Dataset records
━━━━

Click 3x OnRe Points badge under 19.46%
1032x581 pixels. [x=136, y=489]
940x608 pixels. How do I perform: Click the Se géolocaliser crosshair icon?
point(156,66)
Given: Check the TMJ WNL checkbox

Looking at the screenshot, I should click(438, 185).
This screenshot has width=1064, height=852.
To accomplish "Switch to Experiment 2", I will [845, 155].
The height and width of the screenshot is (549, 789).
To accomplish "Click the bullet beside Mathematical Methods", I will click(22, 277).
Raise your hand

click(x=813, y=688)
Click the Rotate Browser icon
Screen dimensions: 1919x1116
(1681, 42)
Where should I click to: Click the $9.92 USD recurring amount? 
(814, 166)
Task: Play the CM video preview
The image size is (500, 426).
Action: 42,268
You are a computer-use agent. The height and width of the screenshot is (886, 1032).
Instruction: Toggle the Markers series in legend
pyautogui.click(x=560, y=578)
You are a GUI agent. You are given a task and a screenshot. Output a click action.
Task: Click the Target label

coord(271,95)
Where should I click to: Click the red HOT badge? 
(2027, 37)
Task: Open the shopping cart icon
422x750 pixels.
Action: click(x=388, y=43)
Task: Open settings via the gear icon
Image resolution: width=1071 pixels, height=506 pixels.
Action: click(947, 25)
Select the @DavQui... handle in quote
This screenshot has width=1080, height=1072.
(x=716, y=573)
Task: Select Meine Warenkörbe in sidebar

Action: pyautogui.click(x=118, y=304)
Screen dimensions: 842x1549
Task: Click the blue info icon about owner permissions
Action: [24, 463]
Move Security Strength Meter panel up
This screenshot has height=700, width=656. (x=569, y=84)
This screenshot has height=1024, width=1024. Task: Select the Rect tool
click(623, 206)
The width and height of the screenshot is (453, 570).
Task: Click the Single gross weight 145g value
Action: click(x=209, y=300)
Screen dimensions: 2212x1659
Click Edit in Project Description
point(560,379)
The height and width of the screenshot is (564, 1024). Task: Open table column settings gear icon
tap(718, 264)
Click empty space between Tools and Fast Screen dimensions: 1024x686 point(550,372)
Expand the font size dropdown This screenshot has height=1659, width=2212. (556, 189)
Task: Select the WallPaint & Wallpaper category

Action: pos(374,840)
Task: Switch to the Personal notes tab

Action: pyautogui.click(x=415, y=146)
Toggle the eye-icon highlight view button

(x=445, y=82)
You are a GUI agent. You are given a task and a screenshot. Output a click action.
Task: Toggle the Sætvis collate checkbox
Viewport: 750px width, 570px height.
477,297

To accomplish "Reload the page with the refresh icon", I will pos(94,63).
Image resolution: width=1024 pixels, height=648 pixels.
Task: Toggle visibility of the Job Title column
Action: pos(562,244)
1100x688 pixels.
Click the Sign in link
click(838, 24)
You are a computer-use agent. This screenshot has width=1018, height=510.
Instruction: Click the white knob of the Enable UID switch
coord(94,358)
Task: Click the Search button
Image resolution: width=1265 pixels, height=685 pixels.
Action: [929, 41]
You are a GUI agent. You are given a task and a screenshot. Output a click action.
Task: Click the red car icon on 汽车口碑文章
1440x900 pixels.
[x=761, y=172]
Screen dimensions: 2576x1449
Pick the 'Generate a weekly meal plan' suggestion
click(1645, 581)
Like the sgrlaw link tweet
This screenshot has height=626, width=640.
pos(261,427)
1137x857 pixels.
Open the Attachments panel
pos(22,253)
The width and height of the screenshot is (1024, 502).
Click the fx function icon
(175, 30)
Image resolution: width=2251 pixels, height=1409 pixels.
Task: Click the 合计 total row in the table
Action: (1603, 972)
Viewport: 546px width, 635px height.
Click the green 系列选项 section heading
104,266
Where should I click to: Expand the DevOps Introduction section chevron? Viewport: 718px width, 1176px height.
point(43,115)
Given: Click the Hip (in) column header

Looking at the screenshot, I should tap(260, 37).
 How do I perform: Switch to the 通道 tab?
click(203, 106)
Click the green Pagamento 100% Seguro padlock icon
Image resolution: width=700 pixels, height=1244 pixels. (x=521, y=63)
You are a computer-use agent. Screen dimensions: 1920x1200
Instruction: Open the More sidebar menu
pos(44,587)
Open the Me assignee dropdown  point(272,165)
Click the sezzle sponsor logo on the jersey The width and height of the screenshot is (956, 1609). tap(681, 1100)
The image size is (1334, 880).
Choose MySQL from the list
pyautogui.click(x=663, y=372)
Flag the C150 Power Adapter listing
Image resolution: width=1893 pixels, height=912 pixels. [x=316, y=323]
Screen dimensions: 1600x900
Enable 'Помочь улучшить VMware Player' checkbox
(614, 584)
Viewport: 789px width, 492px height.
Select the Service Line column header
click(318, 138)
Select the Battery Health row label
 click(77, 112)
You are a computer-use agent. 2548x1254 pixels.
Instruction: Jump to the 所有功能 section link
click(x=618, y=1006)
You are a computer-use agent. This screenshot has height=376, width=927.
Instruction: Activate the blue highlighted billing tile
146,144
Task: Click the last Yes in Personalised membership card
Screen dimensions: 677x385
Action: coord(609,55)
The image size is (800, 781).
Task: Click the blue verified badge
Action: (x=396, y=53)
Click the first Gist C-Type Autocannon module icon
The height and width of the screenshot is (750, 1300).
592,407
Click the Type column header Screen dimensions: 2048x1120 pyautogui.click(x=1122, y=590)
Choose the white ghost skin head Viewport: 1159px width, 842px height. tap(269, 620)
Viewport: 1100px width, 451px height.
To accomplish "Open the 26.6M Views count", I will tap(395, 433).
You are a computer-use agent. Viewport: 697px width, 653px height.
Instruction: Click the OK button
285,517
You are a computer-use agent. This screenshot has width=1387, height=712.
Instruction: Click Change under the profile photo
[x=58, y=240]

━━━━

Reproduce the data above line for line, with no changes.

ANSWER:
Click 3x OnRe Points badge under 19.46%
1032x581 pixels. [x=136, y=489]
940x608 pixels. How do I perform: Click the Se géolocaliser crosshair icon?
point(156,66)
Given: Check the TMJ WNL checkbox

Looking at the screenshot, I should click(438, 185).
This screenshot has width=1064, height=852.
To accomplish "Switch to Experiment 2", I will [845, 155].
The height and width of the screenshot is (549, 789).
To accomplish "Click the bullet beside Mathematical Methods", I will click(22, 277).
Raise your hand

click(x=813, y=688)
Click the Rotate Browser icon
Screen dimensions: 1919x1116
(1681, 42)
Where should I click to: Click the $9.92 USD recurring amount? 
(814, 166)
Task: Play the CM video preview
The image size is (500, 426).
Action: 42,268
You are a computer-use agent. The height and width of the screenshot is (886, 1032).
Instruction: Toggle the Markers series in legend
pyautogui.click(x=560, y=578)
You are a GUI agent. You are given a task and a screenshot. Output a click action.
Task: Click the Target label

coord(271,95)
Where should I click to: Click the red HOT badge? 
(2027, 37)
Task: Open the shopping cart icon
422x750 pixels.
Action: click(x=388, y=43)
Task: Open settings via the gear icon
Image resolution: width=1071 pixels, height=506 pixels.
Action: click(947, 25)
Select the @DavQui... handle in quote
This screenshot has width=1080, height=1072.
(x=716, y=573)
Task: Select Meine Warenkörbe in sidebar

Action: pyautogui.click(x=118, y=304)
Screen dimensions: 842x1549
Task: Click the blue info icon about owner permissions
Action: [24, 463]
Move Security Strength Meter panel up
This screenshot has height=700, width=656. (x=569, y=84)
This screenshot has height=1024, width=1024. Task: Select the Rect tool
click(623, 206)
The width and height of the screenshot is (453, 570).
Task: Click the Single gross weight 145g value
Action: click(x=209, y=300)
Screen dimensions: 2212x1659
Click Edit in Project Description
point(560,379)
The height and width of the screenshot is (564, 1024). Task: Open table column settings gear icon
tap(718, 264)
Click empty space between Tools and Fast Screen dimensions: 1024x686 point(550,372)
Expand the font size dropdown This screenshot has height=1659, width=2212. (556, 189)
Task: Select the WallPaint & Wallpaper category

Action: pos(374,840)
Task: Switch to the Personal notes tab

Action: pyautogui.click(x=415, y=146)
Toggle the eye-icon highlight view button

(x=445, y=82)
You are a GUI agent. You are given a task and a screenshot. Output a click action.
Task: Toggle the Sætvis collate checkbox
Viewport: 750px width, 570px height.
477,297

To accomplish "Reload the page with the refresh icon", I will pos(94,63).
Image resolution: width=1024 pixels, height=648 pixels.
Task: Toggle visibility of the Job Title column
Action: pos(562,244)
1100x688 pixels.
Click the Sign in link
click(838, 24)
You are a computer-use agent. This screenshot has width=1018, height=510.
Instruction: Click the white knob of the Enable UID switch
coord(94,358)
Task: Click the Search button
Image resolution: width=1265 pixels, height=685 pixels.
Action: [929, 41]
You are a GUI agent. You are given a task and a screenshot. Output a click action.
Task: Click the red car icon on 汽车口碑文章
1440x900 pixels.
[x=761, y=172]
Screen dimensions: 2576x1449
Pick the 'Generate a weekly meal plan' suggestion
click(1645, 581)
Like the sgrlaw link tweet
This screenshot has height=626, width=640.
pos(261,427)
1137x857 pixels.
Open the Attachments panel
pos(22,253)
The width and height of the screenshot is (1024, 502).
Click the fx function icon
(175, 30)
Image resolution: width=2251 pixels, height=1409 pixels.
Task: Click the 合计 total row in the table
Action: (1603, 972)
Viewport: 546px width, 635px height.
Click the green 系列选项 section heading
104,266
Where should I click to: Expand the DevOps Introduction section chevron? Viewport: 718px width, 1176px height.
point(43,115)
Given: Click the Hip (in) column header

Looking at the screenshot, I should tap(260, 37).
 How do I perform: Switch to the 通道 tab?
click(203, 106)
Click the green Pagamento 100% Seguro padlock icon
Image resolution: width=700 pixels, height=1244 pixels. (x=521, y=63)
You are a computer-use agent. Screen dimensions: 1920x1200
Instruction: Open the More sidebar menu
pos(44,587)
Open the Me assignee dropdown  point(272,165)
Click the sezzle sponsor logo on the jersey The width and height of the screenshot is (956, 1609). tap(681, 1100)
The image size is (1334, 880).
Choose MySQL from the list
pyautogui.click(x=663, y=372)
Flag the C150 Power Adapter listing
Image resolution: width=1893 pixels, height=912 pixels. [x=316, y=323]
Screen dimensions: 1600x900
Enable 'Помочь улучшить VMware Player' checkbox
(614, 584)
Viewport: 789px width, 492px height.
Select the Service Line column header
click(318, 138)
Select the Battery Health row label
 click(77, 112)
You are a computer-use agent. 2548x1254 pixels.
Instruction: Jump to the 所有功能 section link
click(x=618, y=1006)
You are a computer-use agent. This screenshot has height=376, width=927.
Instruction: Activate the blue highlighted billing tile
146,144
Task: Click the last Yes in Personalised membership card
Screen dimensions: 677x385
Action: coord(609,55)
The image size is (800, 781).
Task: Click the blue verified badge
Action: (x=396, y=53)
Click the first Gist C-Type Autocannon module icon
The height and width of the screenshot is (750, 1300).
592,407
Click the Type column header Screen dimensions: 2048x1120 pyautogui.click(x=1122, y=590)
Choose the white ghost skin head Viewport: 1159px width, 842px height. tap(269, 620)
Viewport: 1100px width, 451px height.
To accomplish "Open the 26.6M Views count", I will tap(395, 433).
You are a computer-use agent. Viewport: 697px width, 653px height.
Instruction: Click the OK button
285,517
You are a computer-use agent. This screenshot has width=1387, height=712.
Instruction: Click Change under the profile photo
[x=58, y=240]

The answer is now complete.